* [Your objective]: Copy everything from the line containing "This screenshot has width=381, height=254." down to the end of the records, switching "Semi-Annual" to "Quarterly" and keeping all else unchanged. Leave the pictures out of your answer.
== Input data
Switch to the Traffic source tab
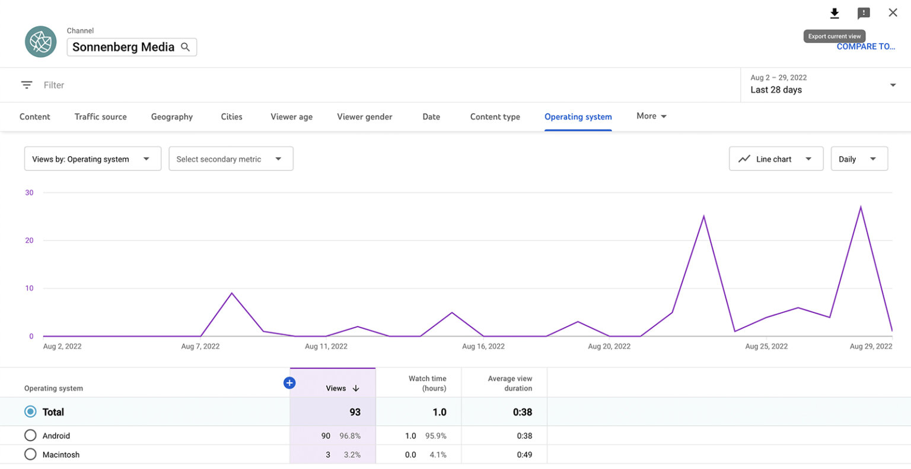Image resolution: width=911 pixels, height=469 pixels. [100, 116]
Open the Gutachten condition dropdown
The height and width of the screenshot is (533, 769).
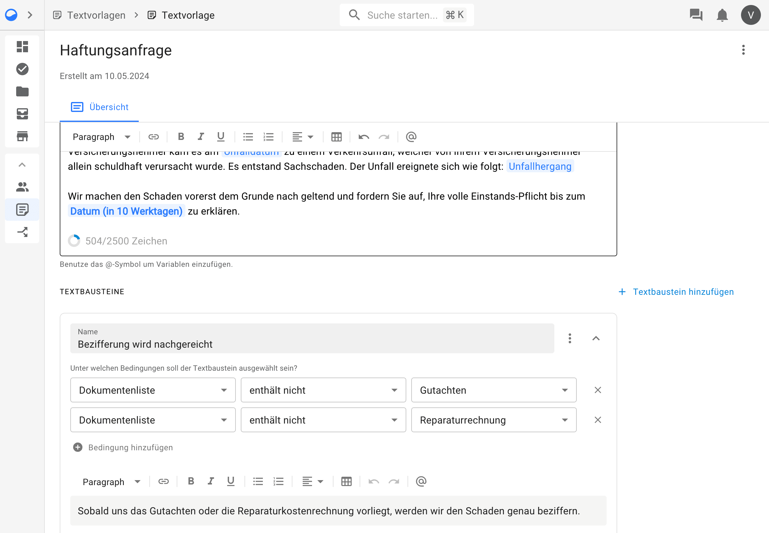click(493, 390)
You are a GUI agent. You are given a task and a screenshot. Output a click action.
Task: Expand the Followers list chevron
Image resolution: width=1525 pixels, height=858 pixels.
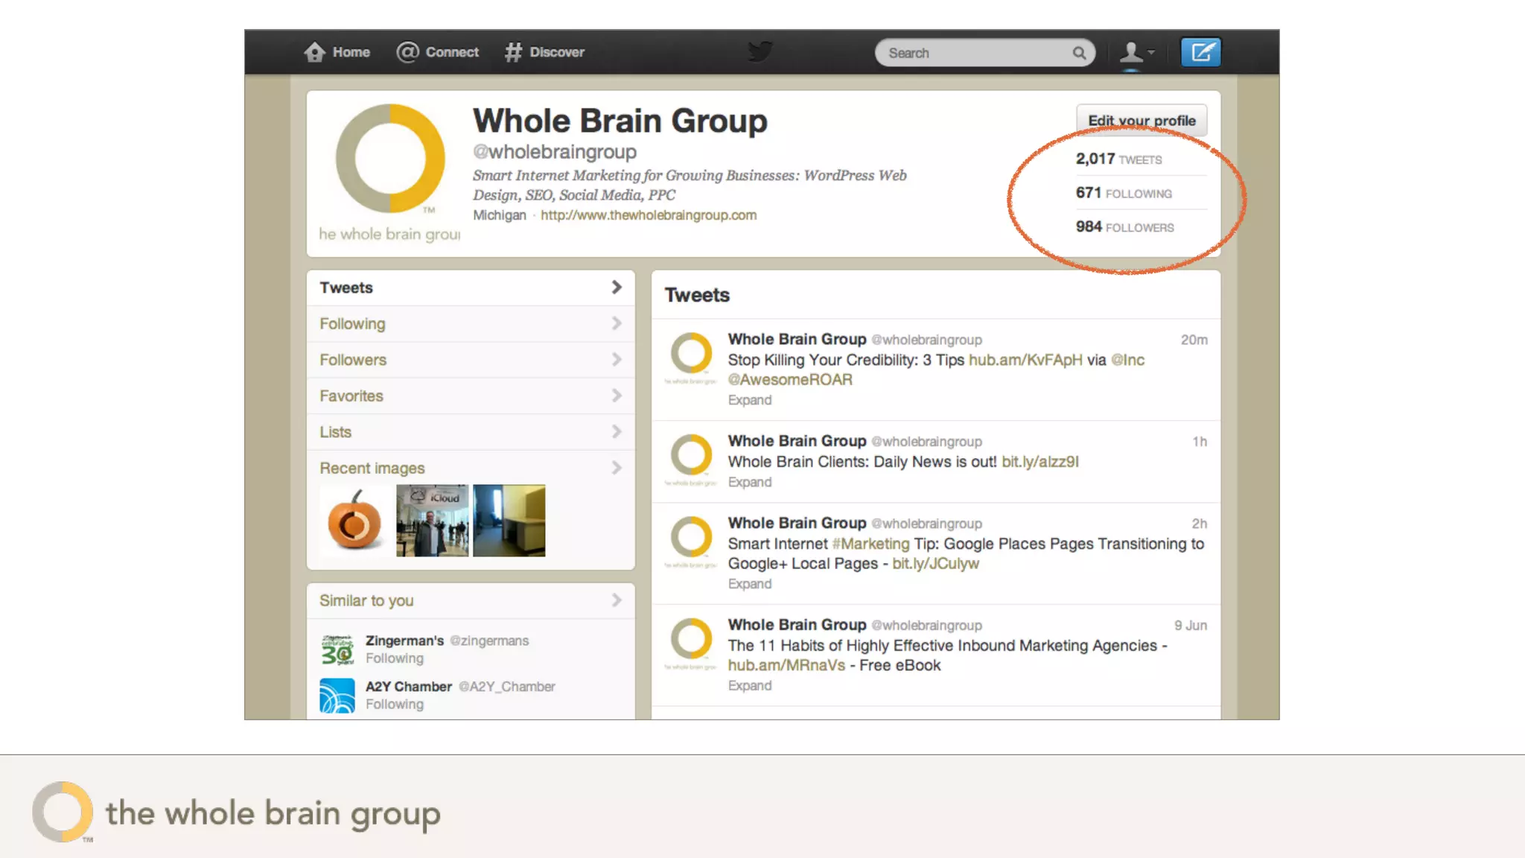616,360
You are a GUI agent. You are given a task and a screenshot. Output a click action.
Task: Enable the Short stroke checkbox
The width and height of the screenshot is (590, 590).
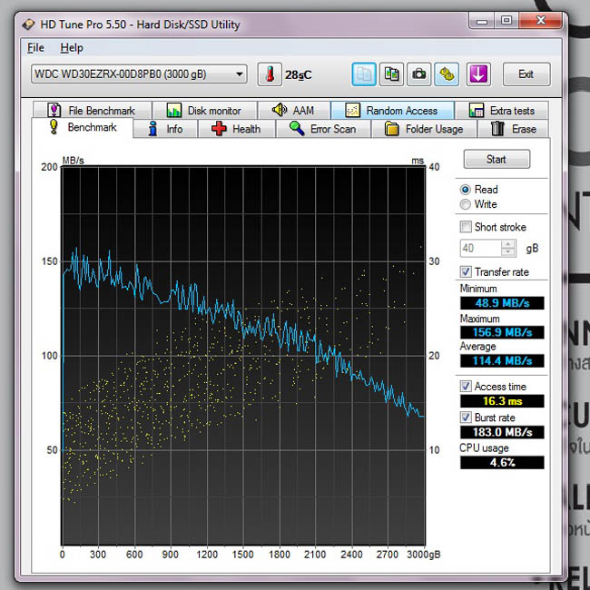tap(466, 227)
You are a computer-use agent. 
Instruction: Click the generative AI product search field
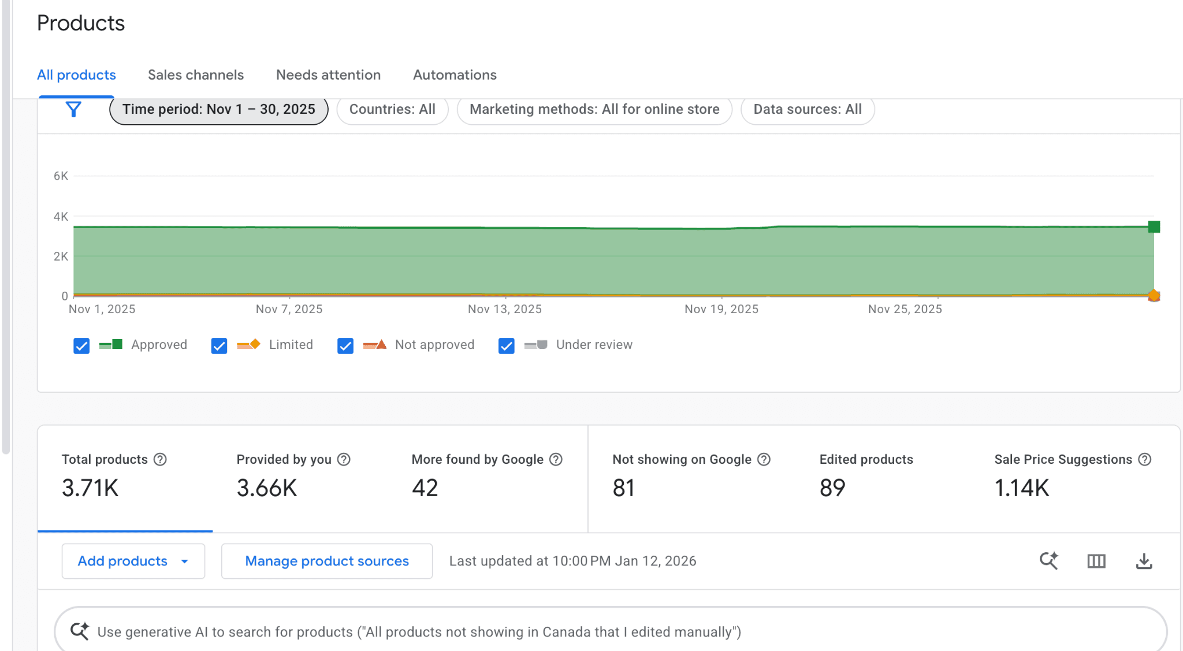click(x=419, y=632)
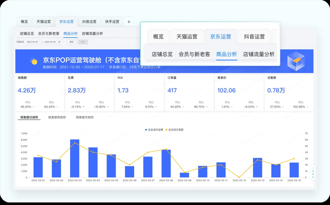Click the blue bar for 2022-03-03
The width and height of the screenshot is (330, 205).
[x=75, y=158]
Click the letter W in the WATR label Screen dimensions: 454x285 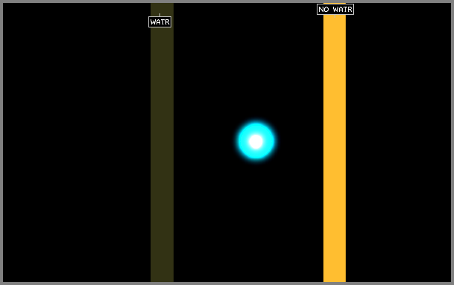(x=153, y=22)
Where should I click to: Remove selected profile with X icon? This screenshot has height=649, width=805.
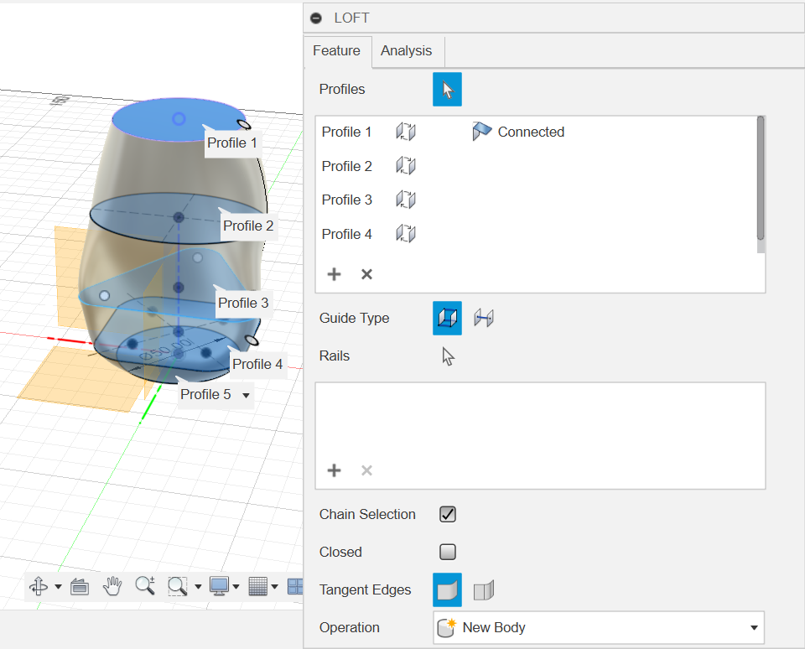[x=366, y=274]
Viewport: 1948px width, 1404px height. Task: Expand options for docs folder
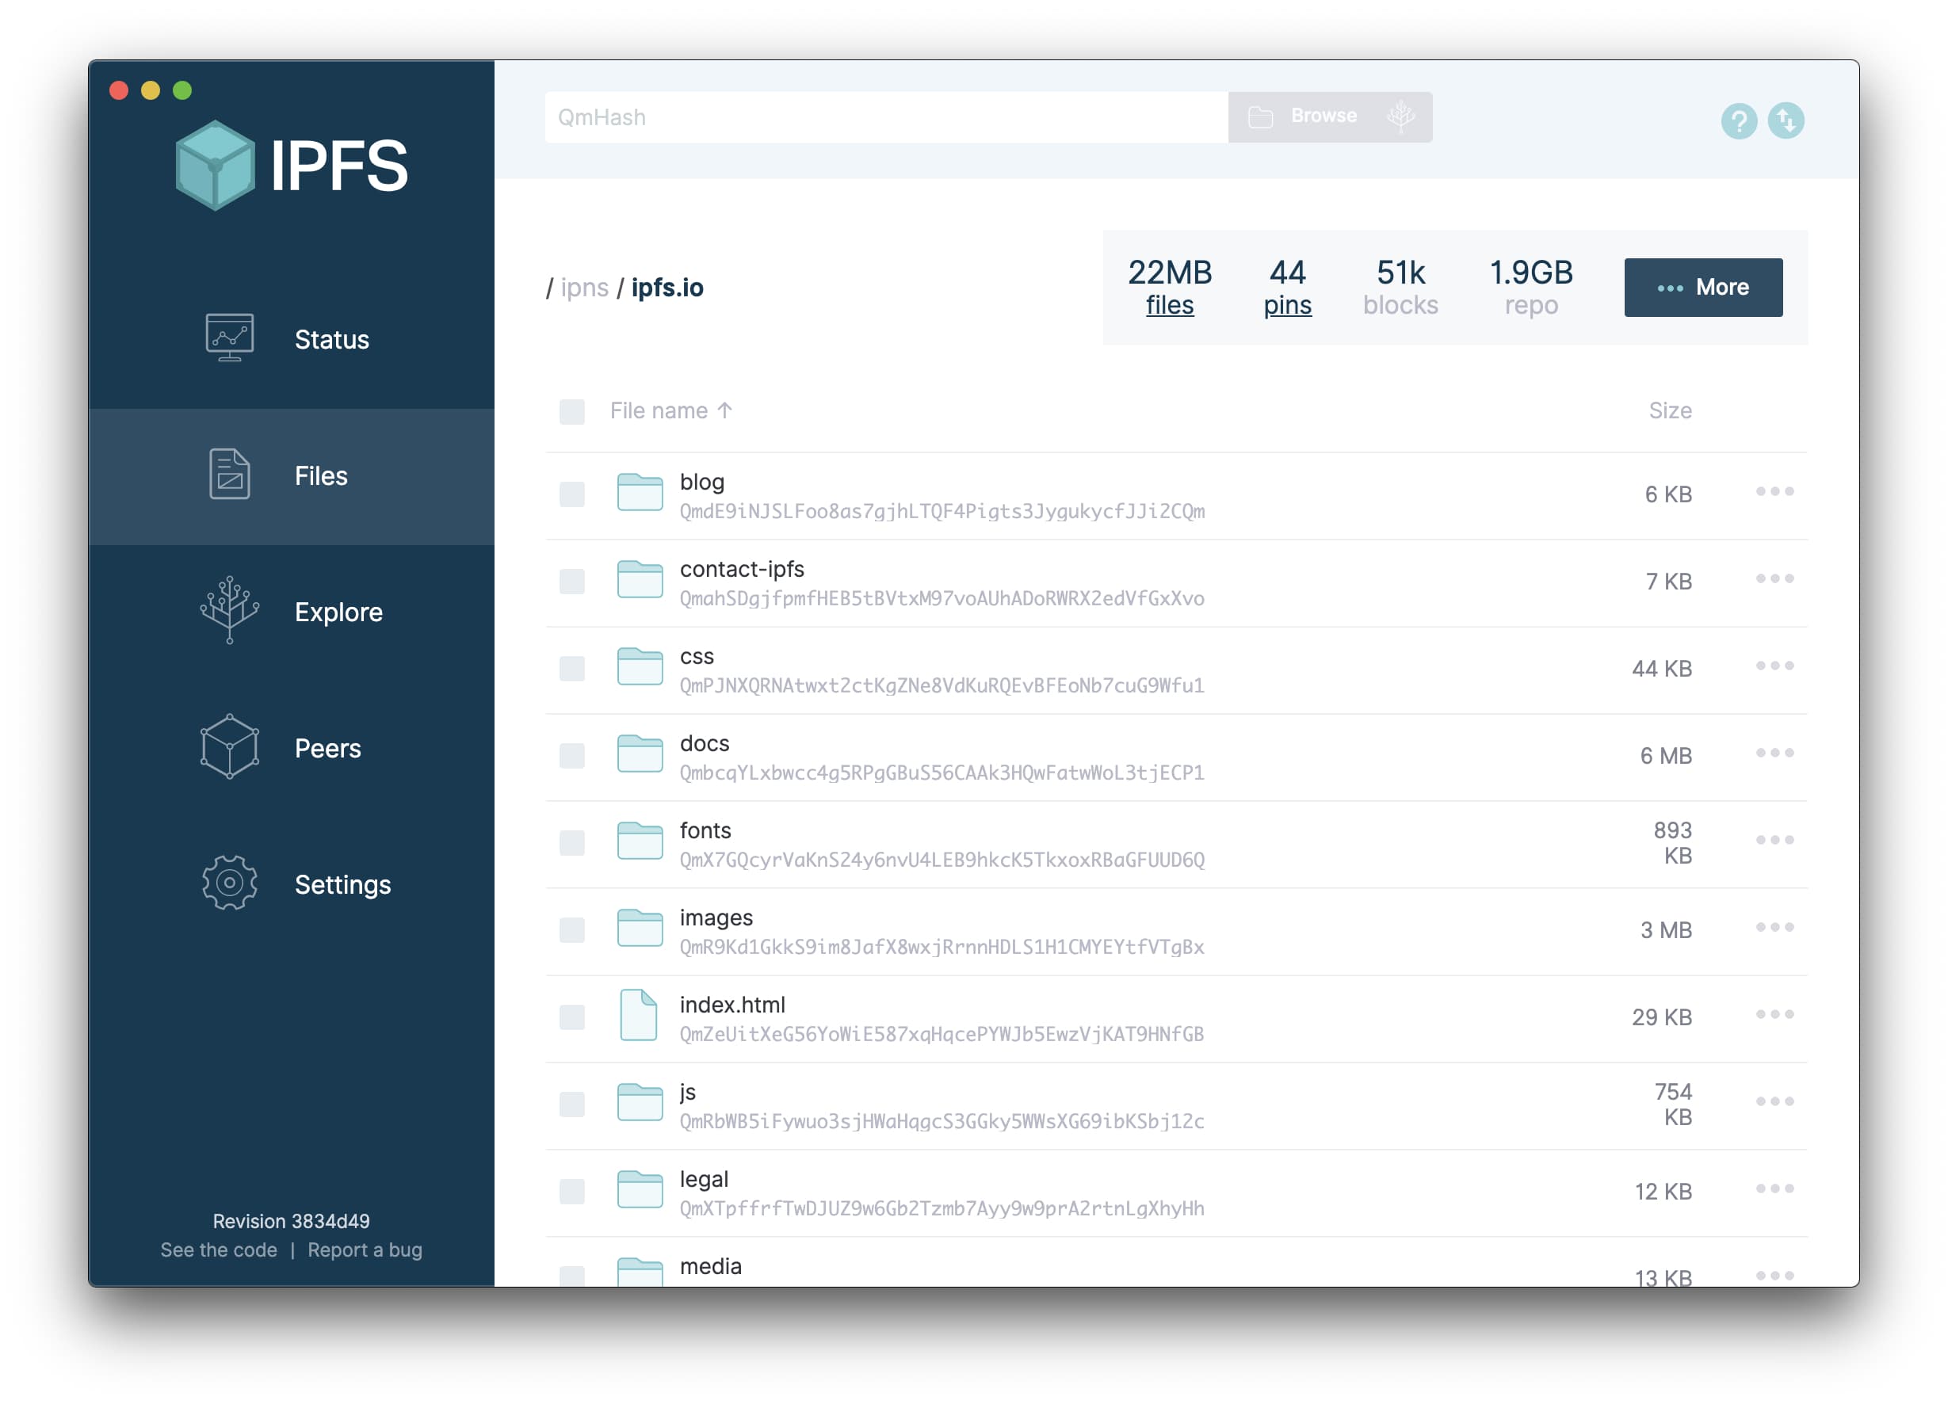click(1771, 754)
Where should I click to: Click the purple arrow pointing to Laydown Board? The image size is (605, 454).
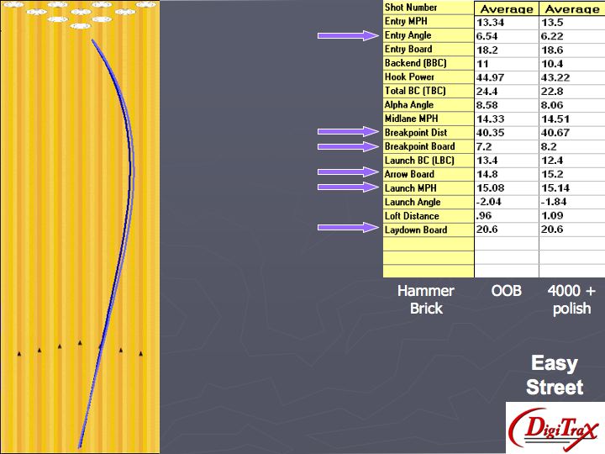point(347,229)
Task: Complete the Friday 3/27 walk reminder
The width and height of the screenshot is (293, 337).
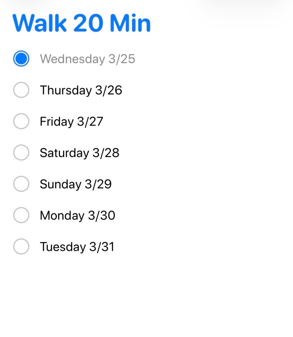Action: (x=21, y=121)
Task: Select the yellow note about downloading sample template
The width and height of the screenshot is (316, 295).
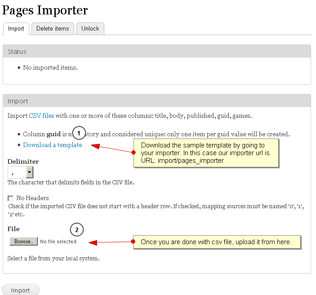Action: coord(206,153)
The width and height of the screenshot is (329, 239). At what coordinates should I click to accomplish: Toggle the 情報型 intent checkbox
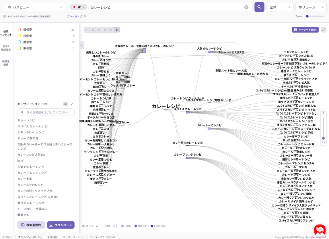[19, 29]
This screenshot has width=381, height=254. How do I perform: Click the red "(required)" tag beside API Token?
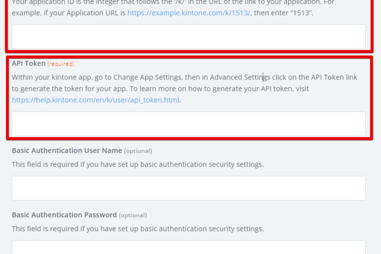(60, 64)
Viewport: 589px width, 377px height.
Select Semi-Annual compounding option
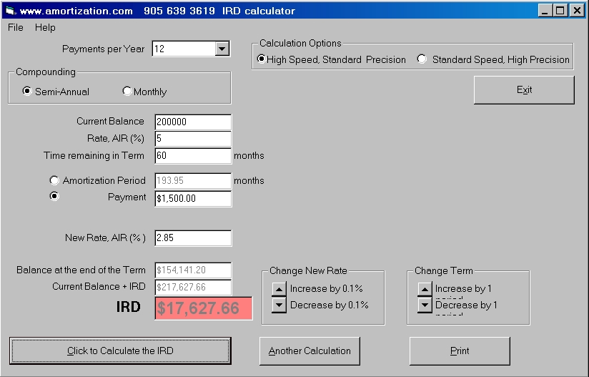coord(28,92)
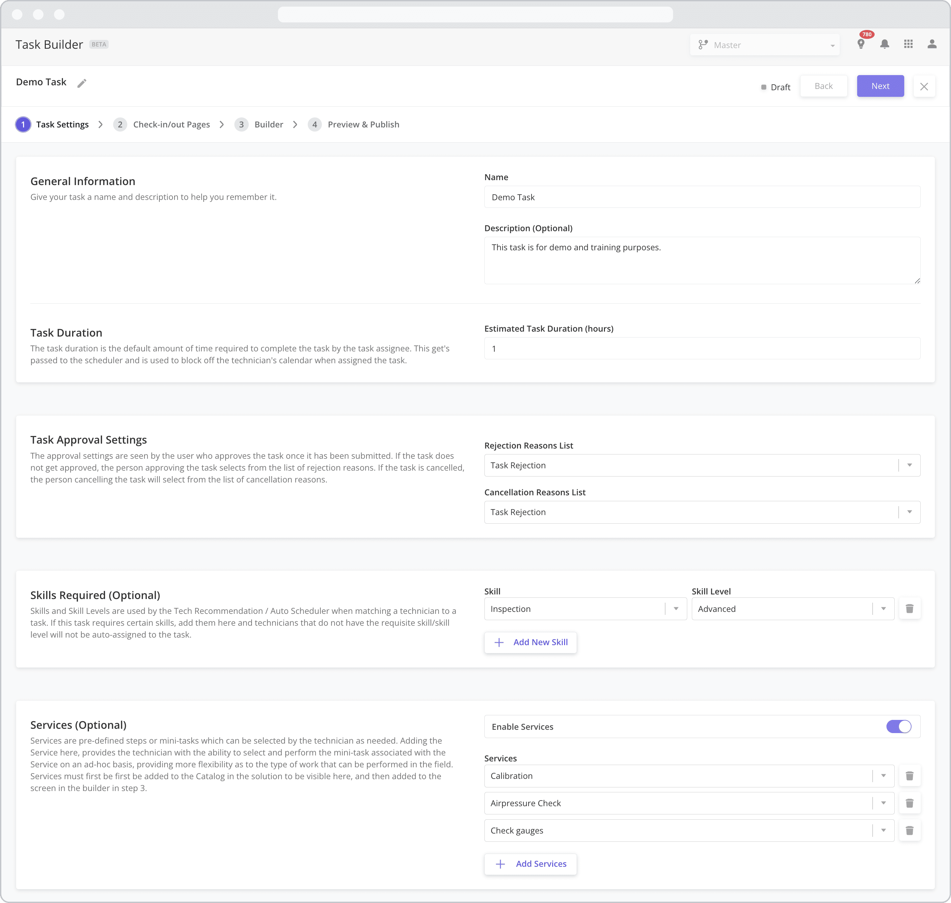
====
* [Result for this exercise]:
This screenshot has width=381, height=254. How do I perform: Click the red "(required)" tag beside API Token?
(60, 64)
Viewport: 589px width, 377px height.
Select Quarterly compounding option
coord(28,92)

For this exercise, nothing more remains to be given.